158 P. 514 | Or. | 1916
delivered the opinion of the court.
When the city planned the improvement, the municipal authorities assumed that by the time they would be ready to lay the sewer, East Twenty-ninth Street would be extended so as to connect with Siskiyou Street. The attempt to open the street was defeated. The defendant made no move to secure a right of way over the Fraser property until after the work of constructing the sewer had commenced, and when the municipality did move it was told by Fraser that if it attempted to lay a sewer across his land “he would fight it.” The city, however, laid the sewer in spite of the notice not to lay it. The trench was dug, the pipe was laid, and the conduit was completed across his property, except filling the trench, when Fraser for the first time knew that the sewer was being' constructed across his land. It is true that Fraser said nothing more to the city and made no formal objection until about five months afterward, when he served a written notice to remove the sewer.

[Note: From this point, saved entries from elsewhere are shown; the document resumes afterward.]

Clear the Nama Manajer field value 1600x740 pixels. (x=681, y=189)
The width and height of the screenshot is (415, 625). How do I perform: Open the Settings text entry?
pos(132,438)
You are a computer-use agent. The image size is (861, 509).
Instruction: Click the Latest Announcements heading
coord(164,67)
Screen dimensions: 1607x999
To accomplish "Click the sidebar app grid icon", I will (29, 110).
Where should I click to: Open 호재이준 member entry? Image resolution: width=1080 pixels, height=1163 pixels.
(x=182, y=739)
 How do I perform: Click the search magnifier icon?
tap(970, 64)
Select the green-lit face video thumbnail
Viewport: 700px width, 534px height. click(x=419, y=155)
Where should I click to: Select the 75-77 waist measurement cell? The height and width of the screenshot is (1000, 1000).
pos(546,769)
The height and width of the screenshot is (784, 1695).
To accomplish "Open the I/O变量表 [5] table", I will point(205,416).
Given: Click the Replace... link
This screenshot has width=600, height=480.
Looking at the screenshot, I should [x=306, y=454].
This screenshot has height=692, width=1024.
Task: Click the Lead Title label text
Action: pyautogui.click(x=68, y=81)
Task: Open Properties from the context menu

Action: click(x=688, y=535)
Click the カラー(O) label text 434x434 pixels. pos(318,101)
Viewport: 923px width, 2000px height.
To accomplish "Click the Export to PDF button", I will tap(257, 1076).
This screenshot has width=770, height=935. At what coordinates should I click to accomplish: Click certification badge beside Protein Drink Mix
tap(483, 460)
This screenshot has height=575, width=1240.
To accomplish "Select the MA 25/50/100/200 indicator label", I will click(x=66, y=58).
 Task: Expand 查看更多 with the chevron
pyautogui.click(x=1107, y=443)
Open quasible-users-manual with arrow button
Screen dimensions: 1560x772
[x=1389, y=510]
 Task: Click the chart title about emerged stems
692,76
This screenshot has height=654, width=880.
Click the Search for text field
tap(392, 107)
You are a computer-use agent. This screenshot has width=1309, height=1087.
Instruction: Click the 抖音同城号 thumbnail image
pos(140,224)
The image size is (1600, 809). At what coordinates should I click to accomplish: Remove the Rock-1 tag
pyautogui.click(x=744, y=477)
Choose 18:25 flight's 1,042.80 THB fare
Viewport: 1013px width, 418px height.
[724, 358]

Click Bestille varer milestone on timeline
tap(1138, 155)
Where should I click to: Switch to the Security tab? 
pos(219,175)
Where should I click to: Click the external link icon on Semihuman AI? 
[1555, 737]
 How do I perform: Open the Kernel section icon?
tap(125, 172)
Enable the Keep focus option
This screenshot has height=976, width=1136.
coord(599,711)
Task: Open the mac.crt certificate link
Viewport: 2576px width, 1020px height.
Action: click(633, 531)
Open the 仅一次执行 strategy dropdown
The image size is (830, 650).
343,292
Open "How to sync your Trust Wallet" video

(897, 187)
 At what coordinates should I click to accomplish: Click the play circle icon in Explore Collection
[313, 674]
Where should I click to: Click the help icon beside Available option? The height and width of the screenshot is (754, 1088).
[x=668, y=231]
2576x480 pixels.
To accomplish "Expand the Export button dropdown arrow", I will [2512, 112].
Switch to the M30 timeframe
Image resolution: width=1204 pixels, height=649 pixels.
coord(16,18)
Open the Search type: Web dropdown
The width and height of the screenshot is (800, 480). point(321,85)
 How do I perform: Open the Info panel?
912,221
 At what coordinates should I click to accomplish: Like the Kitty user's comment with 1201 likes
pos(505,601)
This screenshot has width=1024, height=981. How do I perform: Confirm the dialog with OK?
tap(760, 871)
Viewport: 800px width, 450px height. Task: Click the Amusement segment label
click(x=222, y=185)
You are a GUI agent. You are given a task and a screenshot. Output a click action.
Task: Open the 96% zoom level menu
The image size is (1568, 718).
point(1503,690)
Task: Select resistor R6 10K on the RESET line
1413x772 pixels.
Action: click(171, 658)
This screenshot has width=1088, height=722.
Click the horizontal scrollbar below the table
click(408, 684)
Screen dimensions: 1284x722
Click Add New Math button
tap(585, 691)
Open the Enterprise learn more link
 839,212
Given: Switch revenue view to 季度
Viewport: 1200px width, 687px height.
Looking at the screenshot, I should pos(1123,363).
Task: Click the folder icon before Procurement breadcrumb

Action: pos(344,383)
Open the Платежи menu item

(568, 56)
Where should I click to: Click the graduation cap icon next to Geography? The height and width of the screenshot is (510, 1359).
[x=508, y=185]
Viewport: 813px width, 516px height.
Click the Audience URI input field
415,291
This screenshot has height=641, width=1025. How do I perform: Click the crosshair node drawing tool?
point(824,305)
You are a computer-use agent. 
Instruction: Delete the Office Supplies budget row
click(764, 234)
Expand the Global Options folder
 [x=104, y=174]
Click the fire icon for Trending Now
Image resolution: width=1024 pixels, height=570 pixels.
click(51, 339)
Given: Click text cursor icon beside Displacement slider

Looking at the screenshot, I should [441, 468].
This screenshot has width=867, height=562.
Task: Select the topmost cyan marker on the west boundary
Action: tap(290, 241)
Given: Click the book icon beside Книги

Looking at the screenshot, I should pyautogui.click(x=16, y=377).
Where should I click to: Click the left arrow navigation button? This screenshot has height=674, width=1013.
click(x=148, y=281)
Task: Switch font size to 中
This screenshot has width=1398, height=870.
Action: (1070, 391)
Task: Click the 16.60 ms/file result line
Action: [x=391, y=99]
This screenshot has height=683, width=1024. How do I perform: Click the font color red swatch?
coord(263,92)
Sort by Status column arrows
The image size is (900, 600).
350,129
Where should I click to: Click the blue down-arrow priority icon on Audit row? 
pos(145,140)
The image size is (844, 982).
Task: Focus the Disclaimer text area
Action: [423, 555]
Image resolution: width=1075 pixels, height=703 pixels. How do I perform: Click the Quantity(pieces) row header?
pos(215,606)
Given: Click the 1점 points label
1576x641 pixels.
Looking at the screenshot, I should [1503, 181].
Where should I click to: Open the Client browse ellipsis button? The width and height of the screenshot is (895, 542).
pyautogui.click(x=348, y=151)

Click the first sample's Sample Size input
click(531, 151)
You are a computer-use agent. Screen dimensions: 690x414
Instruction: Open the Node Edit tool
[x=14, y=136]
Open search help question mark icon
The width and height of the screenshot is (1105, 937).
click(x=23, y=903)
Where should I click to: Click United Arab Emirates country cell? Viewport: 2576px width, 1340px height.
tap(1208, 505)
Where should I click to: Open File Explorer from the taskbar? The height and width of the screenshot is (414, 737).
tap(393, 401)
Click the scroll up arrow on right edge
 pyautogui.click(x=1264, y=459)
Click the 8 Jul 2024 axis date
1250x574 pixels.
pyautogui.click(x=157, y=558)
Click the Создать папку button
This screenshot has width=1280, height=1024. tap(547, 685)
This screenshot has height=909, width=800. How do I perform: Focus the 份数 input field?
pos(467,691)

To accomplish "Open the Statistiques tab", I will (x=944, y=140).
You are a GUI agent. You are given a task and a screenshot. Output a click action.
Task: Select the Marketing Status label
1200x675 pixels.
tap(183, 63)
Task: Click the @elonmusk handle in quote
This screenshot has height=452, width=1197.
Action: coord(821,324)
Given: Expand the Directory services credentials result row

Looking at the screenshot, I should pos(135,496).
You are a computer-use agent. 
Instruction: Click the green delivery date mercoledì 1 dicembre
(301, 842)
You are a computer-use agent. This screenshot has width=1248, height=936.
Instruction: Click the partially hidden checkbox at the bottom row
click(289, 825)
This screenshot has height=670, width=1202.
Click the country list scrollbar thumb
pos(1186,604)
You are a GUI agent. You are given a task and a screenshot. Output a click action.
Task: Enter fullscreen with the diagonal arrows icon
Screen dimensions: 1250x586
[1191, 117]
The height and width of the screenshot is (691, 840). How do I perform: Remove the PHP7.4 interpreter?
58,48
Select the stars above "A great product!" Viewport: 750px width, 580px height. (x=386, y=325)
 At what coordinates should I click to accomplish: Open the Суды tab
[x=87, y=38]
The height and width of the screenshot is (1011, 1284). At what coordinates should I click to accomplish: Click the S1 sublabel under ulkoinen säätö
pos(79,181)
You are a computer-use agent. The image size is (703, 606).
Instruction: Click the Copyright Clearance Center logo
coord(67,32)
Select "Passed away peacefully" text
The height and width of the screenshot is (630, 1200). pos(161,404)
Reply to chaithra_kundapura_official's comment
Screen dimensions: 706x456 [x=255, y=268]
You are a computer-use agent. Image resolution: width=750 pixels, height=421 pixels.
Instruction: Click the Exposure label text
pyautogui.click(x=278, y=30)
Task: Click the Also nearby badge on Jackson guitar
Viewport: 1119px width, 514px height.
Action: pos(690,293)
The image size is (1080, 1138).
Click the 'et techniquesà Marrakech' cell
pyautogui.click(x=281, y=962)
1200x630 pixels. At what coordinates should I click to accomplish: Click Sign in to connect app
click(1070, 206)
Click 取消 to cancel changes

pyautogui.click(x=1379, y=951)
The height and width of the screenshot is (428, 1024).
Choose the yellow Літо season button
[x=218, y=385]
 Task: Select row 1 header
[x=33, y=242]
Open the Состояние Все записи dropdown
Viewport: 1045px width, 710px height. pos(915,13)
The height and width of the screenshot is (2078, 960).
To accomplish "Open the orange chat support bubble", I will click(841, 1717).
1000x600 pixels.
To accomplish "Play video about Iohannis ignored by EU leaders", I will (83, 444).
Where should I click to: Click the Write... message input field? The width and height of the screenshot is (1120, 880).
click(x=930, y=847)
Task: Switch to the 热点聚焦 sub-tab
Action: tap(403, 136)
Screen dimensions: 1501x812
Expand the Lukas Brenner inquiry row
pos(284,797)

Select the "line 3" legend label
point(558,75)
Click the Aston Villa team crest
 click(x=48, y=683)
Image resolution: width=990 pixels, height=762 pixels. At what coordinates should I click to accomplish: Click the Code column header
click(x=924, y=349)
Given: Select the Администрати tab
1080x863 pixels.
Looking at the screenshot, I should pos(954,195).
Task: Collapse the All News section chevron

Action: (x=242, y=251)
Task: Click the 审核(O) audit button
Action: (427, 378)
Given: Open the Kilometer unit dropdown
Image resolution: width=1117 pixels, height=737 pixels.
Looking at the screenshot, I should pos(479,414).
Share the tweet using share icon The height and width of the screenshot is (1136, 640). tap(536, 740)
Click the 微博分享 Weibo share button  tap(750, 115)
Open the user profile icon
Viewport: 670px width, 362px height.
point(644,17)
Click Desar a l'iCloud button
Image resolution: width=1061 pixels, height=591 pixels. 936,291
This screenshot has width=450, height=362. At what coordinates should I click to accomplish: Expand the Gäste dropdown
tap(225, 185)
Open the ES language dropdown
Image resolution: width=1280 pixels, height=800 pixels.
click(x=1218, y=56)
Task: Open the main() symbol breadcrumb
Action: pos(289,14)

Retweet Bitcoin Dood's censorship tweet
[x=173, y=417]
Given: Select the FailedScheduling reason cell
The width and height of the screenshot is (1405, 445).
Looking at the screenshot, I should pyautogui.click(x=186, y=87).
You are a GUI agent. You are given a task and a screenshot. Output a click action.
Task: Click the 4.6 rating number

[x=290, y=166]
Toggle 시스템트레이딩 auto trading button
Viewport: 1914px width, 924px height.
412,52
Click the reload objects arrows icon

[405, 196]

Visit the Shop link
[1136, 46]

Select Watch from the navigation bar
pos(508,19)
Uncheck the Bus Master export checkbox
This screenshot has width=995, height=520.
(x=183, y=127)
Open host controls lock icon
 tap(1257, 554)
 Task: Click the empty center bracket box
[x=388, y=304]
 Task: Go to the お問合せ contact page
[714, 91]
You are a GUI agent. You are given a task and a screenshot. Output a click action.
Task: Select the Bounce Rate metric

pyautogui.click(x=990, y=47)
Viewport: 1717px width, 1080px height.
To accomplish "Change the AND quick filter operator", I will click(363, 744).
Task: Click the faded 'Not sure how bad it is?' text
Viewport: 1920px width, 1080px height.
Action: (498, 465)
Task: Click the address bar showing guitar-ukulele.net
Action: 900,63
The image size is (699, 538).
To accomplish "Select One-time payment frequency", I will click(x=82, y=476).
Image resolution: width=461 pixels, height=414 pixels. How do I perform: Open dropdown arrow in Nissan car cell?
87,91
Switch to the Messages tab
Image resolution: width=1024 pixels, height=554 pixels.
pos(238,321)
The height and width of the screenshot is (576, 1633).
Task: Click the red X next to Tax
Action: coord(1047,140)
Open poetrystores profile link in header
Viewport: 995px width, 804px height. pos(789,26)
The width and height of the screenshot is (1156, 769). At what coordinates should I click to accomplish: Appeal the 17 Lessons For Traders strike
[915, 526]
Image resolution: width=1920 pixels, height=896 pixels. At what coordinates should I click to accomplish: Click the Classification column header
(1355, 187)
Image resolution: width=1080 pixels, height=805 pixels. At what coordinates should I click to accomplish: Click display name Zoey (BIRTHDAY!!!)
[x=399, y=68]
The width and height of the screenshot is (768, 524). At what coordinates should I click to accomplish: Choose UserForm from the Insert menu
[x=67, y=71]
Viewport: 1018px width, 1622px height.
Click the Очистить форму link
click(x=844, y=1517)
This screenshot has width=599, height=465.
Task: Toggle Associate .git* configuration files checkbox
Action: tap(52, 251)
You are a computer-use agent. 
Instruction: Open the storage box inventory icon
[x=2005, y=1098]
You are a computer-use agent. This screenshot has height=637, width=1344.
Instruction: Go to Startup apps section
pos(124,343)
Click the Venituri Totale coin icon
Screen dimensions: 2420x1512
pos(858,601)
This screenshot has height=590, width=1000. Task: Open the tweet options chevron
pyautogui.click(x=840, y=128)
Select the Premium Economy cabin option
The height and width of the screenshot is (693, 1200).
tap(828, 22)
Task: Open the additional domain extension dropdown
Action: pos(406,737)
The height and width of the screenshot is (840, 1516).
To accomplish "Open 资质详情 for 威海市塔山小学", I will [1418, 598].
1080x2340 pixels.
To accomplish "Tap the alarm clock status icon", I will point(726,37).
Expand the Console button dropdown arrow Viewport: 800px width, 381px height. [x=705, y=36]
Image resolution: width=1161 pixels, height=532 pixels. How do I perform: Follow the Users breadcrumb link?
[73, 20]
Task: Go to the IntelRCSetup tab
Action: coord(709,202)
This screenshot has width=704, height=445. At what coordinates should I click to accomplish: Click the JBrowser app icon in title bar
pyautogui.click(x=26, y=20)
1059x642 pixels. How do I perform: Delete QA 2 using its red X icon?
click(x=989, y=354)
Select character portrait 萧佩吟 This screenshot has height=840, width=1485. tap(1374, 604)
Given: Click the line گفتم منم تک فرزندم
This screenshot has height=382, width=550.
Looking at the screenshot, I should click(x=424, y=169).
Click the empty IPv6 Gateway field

The owner did not tell the city that it could lay the sewer across his property, and consequently it is not necessary to determine whether an express oral permission, if acted upon, would alone be sufficient to create an irrevocable license, although the following cases may appear to give support to such conclusion: Garrett v. Bishop, 27 Or. 349, 353 (41 Pac. 10); McBroom v. Thompson, 25 Or. 559 (37 Pac. 57, 42 Am. St. Rep. 806); Kelsey v. Bertram, 63 Or. 563, 565 (127 Pac. 777); Dwight v. Giebisch, 77 Or. 254 (150 Pac. 749, 752). Since Fraser did not expressly consent to the improvement, the present controversy does not call for an attempt to distinguish expressions found in the last-mentioned cases from, or to reconcile them with, the following adjudications holding that an oral permission does not result in an irrevocable license, unless a consideration is paid by the licensee or some benefit accrues to the licensor: Lavery v. Arnold, 36 Or. 84, 86 (57 Pac. 906, 58 Pac. 524); Hallock v. Suitor, 37 Or. 9, 13 (60 Pac. 384); Ewing v. Rhea, 37 Or. 583, 585 (62 Pac. 790, 82 Am. St. Rep. 783, 52 L. R. A. 140); Miser v. O’Shea, 37 Or. 231, 237 (62 Pac. 491, 82 Am. St. Rep. 751); Bolter v. Garrett, 44 Or. 304, 307
Fraser did not in any way aid in the construction of the sewer, and therefore a license cannot be predicated upon his participation in the enterprise: North Powder Co. v. Coughanour, 34 Or. 9, 21 (54 Pac. 223); Bowman v. Bowman, 35 Or. 279, 281 (57 Pac. 546); Hallock v. Suitor, 37 Or. 9, 13 (60 Pac. 384); Ewing v. Rhea, 37 Or. 583, 586 (62 Pac. 790, 82 Am. St. Rep. 783, 52 L. R. A. 140). Although the pendency of negotiations for a right of way would not have created a license (Falls City Lbr. Co. v. Watkins, 53 Or. 212 (99 Pac. 884); National Fire Alarm Co. v. Portland, 59 Or. 409, 413 (117 Pac. 285), still it should be remembered that the defendant was not even negotiating with the owner when the sewer was laid across the Fraser land. Moreover, there is not a word of evidence to indicate that the city relied upon any omission of the owner, or upon any act done or word said by Fraser: Flinn v. Vaughn, 55 Or. 372, 376 (106 Pac. 642); Falls City Lbr. Co. v. Watkins, 53 Or. 212, 215 (99 Pac. 884). The city was a trespasser from the beginning, and it has entirely failed to establish the elements necessary to the creation of an irrevocable license.
A decree will therefore be entered in conformity with this opinion.